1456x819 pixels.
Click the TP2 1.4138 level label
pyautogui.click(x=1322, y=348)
────
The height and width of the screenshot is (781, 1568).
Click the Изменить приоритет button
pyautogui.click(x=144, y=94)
────
→ **Written exercise**
Rewrite the material between the lines containing "The height and" and "pyautogui.click(x=144, y=94)", inclusive, reproducing the requests unchanged. Multiply every coordinate in the answers by 1.75, rounding to whole numbers with halves rounded up.

→ **Expected answer**
The height and width of the screenshot is (781, 1568).
Click the Изменить приоритет button
pyautogui.click(x=252, y=165)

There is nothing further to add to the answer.